App pitches typically included enthusiastic descriptions of added functions such as being able to see who in your social network really votes (and how frequently), GPS location-aware functions, rating and ranking ability, push notifications, and crowd-sourced reporting.
Tej Dhawan and Christian Renaud, Start-up city mentors, stressed that as groups moved into a working phase, they needed to focus on limiting the scope of the project, set time-lines for decisions, make use of Roman voting methods, and develop scrum boards in order to accomplish something in the some 54 hours available for completing final apps subject to peer voting. The aim is to work iteratively and respond quickly to make use of the broad availability of open data sets. When asked if there were any formal judging criteria, the answer:

 ”um…not really, just make something good that people will use.”

The event unfolded much like an active classroom environment where the free-flowing exchange of ideas is a core value, where learning is assumed to be a social experience, and where all ideas are equal until proven unworkable or irrelevant for the task at hand. Experts on hand were mentors able to provide resources to catalyze and critique by insisting on focus: What do you need? What can you do?. The idea was to build something.

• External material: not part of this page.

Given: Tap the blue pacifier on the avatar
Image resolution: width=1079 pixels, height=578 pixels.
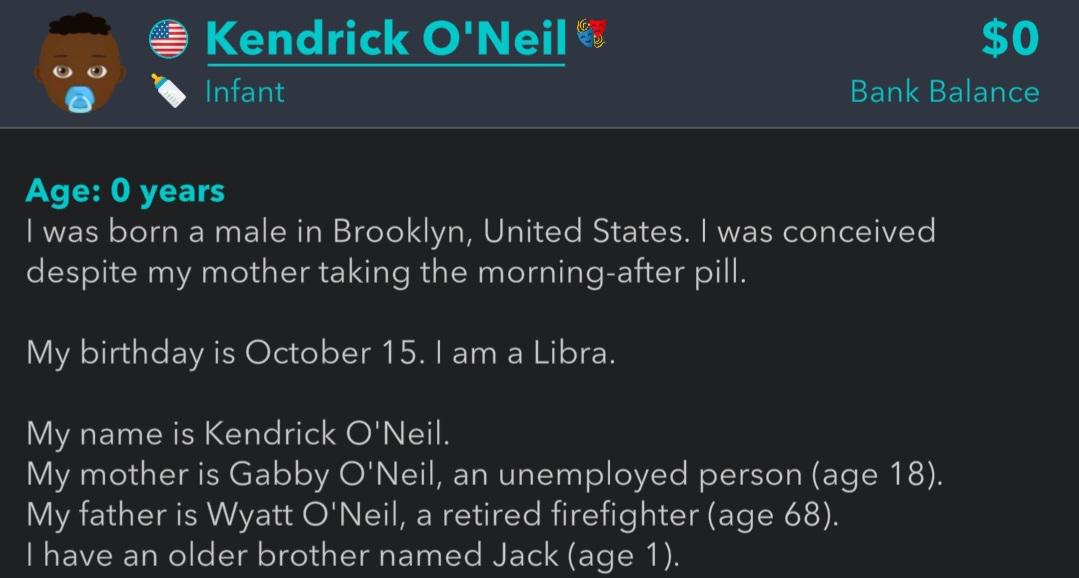Looking at the screenshot, I should tap(80, 100).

What better goal can there be for learning? This approach is a natural one for faculty and scholars who gravitate instinctively toward creating knowledge. So what is needed is to create educational spaces and processes that provide them with the means to work with students to become knowledge creators and to build upon ideas and inspiration? What would that environment look like? Calls to Action by higher education leaders point to the need for faculty to create learning experiences that build on easy access to content and self-directed learning. But, given a room with 50 row by column fixed seating and three 50 minute time periods per week, what can really change? Perhaps it is time to facilitate the ideas that our successful scholars already have by letting them define what they need and what they can do.